[INFORMATION SHOWN]:

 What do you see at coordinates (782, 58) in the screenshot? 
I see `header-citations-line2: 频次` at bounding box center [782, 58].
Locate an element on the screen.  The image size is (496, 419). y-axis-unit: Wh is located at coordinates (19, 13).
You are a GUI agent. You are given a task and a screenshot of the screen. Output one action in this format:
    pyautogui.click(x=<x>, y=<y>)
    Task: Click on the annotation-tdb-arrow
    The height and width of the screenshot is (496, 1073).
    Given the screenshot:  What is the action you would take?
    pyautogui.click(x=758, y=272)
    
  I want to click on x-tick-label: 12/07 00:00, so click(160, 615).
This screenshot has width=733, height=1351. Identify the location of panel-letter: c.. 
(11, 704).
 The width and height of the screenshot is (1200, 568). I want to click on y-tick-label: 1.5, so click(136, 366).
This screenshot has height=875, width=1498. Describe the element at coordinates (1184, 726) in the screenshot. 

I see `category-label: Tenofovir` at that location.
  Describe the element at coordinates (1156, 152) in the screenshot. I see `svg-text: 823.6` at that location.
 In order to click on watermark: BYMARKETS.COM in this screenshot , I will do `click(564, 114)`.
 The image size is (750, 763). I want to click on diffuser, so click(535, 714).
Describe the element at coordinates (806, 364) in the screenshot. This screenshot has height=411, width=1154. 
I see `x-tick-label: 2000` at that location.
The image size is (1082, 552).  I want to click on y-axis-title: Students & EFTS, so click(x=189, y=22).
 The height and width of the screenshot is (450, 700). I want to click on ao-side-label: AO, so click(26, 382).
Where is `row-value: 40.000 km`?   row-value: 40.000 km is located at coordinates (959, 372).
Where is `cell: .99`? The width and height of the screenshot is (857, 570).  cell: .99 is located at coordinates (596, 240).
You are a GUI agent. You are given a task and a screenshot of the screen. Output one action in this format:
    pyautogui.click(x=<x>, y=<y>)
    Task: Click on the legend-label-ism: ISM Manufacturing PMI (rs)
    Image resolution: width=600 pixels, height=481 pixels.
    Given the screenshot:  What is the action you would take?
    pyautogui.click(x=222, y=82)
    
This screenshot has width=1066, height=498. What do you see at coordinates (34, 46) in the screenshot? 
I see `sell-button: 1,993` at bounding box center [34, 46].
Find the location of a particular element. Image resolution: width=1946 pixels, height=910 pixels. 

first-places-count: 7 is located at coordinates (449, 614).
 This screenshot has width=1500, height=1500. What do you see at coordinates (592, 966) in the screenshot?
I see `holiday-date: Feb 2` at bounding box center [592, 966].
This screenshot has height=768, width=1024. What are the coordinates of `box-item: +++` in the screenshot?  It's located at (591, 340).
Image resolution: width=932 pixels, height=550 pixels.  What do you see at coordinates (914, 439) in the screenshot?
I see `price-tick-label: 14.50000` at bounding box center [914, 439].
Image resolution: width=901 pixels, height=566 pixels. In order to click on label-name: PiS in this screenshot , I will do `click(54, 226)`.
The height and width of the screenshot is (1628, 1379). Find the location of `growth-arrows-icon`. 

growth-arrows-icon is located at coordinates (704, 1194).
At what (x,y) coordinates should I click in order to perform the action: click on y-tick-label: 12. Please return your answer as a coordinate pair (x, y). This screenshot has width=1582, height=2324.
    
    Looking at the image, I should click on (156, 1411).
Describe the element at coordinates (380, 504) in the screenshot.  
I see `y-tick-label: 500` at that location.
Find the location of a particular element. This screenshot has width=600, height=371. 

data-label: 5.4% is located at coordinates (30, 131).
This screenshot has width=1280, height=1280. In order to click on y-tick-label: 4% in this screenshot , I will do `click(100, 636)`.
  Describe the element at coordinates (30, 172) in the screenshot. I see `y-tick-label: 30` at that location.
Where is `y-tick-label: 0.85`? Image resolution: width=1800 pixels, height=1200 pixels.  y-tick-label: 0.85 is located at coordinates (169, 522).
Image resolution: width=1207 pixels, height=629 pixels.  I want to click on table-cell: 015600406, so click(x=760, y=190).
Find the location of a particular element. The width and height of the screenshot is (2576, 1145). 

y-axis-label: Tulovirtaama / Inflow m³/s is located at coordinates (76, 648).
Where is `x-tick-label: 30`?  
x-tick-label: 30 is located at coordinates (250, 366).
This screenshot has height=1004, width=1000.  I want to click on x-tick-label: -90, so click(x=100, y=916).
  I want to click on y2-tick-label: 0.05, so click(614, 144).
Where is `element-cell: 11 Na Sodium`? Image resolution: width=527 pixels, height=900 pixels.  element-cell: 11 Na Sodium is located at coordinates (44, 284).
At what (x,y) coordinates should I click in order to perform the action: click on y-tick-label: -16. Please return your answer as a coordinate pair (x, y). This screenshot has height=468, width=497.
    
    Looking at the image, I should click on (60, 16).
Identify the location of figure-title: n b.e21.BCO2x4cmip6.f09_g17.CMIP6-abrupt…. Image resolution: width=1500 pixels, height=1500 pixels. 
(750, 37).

[EXERCISE]: Rewrite all the entries above with every occurrence of "GUI agent" replaced by "screen assistant", leaving everything else unchanged.

[ANSWER TO THIS PROBLEM]:
 What do you see at coordinates (782, 58) in the screenshot? 
I see `header-citations-line2: 频次` at bounding box center [782, 58].
Locate an element on the screen.  The image size is (496, 419). y-axis-unit: Wh is located at coordinates (19, 13).
You are a screen assistant. You are given a task and a screenshot of the screen. Output one action in this format:
    pyautogui.click(x=<x>, y=<y>)
    Task: Click on the annotation-tdb-arrow
    The height and width of the screenshot is (496, 1073).
    Given the screenshot:  What is the action you would take?
    pyautogui.click(x=758, y=272)
    
  I want to click on x-tick-label: 12/07 00:00, so click(160, 615).
This screenshot has width=733, height=1351. Identify the location of panel-letter: c.. 
(11, 704).
 The width and height of the screenshot is (1200, 568). I want to click on y-tick-label: 1.5, so click(136, 366).
This screenshot has height=875, width=1498. Describe the element at coordinates (1184, 726) in the screenshot. 

I see `category-label: Tenofovir` at that location.
  Describe the element at coordinates (1156, 152) in the screenshot. I see `svg-text: 823.6` at that location.
 In order to click on watermark: BYMARKETS.COM in this screenshot , I will do `click(564, 114)`.
 The image size is (750, 763). I want to click on diffuser, so click(535, 714).
Describe the element at coordinates (806, 364) in the screenshot. This screenshot has height=411, width=1154. 
I see `x-tick-label: 2000` at that location.
The image size is (1082, 552).  I want to click on y-axis-title: Students & EFTS, so click(x=189, y=22).
 The height and width of the screenshot is (450, 700). I want to click on ao-side-label: AO, so click(26, 382).
Where is `row-value: 40.000 km`?   row-value: 40.000 km is located at coordinates (959, 372).
Where is `cell: .99`? The width and height of the screenshot is (857, 570).  cell: .99 is located at coordinates (596, 240).
You are a screen assistant. You are given a task and a screenshot of the screen. Output one action in this format:
    pyautogui.click(x=<x>, y=<y>)
    Task: Click on the legend-label-ism: ISM Manufacturing PMI (rs)
    Image resolution: width=600 pixels, height=481 pixels.
    Given the screenshot:  What is the action you would take?
    pyautogui.click(x=222, y=82)
    
This screenshot has width=1066, height=498. What do you see at coordinates (34, 46) in the screenshot? 
I see `sell-button: 1,993` at bounding box center [34, 46].
Find the location of a particular element. Image resolution: width=1946 pixels, height=910 pixels. 

first-places-count: 7 is located at coordinates (449, 614).
 This screenshot has width=1500, height=1500. What do you see at coordinates (592, 966) in the screenshot?
I see `holiday-date: Feb 2` at bounding box center [592, 966].
This screenshot has height=768, width=1024. What are the coordinates of `box-item: +++` in the screenshot?  It's located at (591, 340).
Image resolution: width=932 pixels, height=550 pixels.  What do you see at coordinates (914, 439) in the screenshot?
I see `price-tick-label: 14.50000` at bounding box center [914, 439].
Image resolution: width=901 pixels, height=566 pixels. In order to click on label-name: PiS in this screenshot , I will do `click(54, 226)`.
The height and width of the screenshot is (1628, 1379). Find the location of `growth-arrows-icon`. 

growth-arrows-icon is located at coordinates (704, 1194).
At what (x,y) coordinates should I click in order to perform the action: click on y-tick-label: 12. Please return your answer as a coordinate pair (x, y). This screenshot has width=1582, height=2324.
    
    Looking at the image, I should click on (156, 1411).
Describe the element at coordinates (380, 504) in the screenshot.  
I see `y-tick-label: 500` at that location.
Find the location of a particular element. This screenshot has width=600, height=371. 

data-label: 5.4% is located at coordinates (30, 131).
This screenshot has width=1280, height=1280. In order to click on y-tick-label: 4% in this screenshot , I will do `click(100, 636)`.
  Describe the element at coordinates (30, 172) in the screenshot. I see `y-tick-label: 30` at that location.
Where is `y-tick-label: 0.85`? Image resolution: width=1800 pixels, height=1200 pixels.  y-tick-label: 0.85 is located at coordinates (169, 522).
Image resolution: width=1207 pixels, height=629 pixels.  I want to click on table-cell: 015600406, so click(x=760, y=190).
Find the location of a particular element. The width and height of the screenshot is (2576, 1145). 

y-axis-label: Tulovirtaama / Inflow m³/s is located at coordinates (76, 648).
Where is `x-tick-label: 30`?  
x-tick-label: 30 is located at coordinates (250, 366).
This screenshot has height=1004, width=1000.  I want to click on x-tick-label: -90, so click(x=100, y=916).
  I want to click on y2-tick-label: 0.05, so click(614, 144).
Where is `element-cell: 11 Na Sodium`? Image resolution: width=527 pixels, height=900 pixels.  element-cell: 11 Na Sodium is located at coordinates (44, 284).
At what (x,y) coordinates should I click in order to perform the action: click on y-tick-label: -16. Please return your answer as a coordinate pair (x, y). This screenshot has height=468, width=497.
    
    Looking at the image, I should click on (60, 16).
Identify the location of figure-title: n b.e21.BCO2x4cmip6.f09_g17.CMIP6-abrupt…. Image resolution: width=1500 pixels, height=1500 pixels. 
(750, 37).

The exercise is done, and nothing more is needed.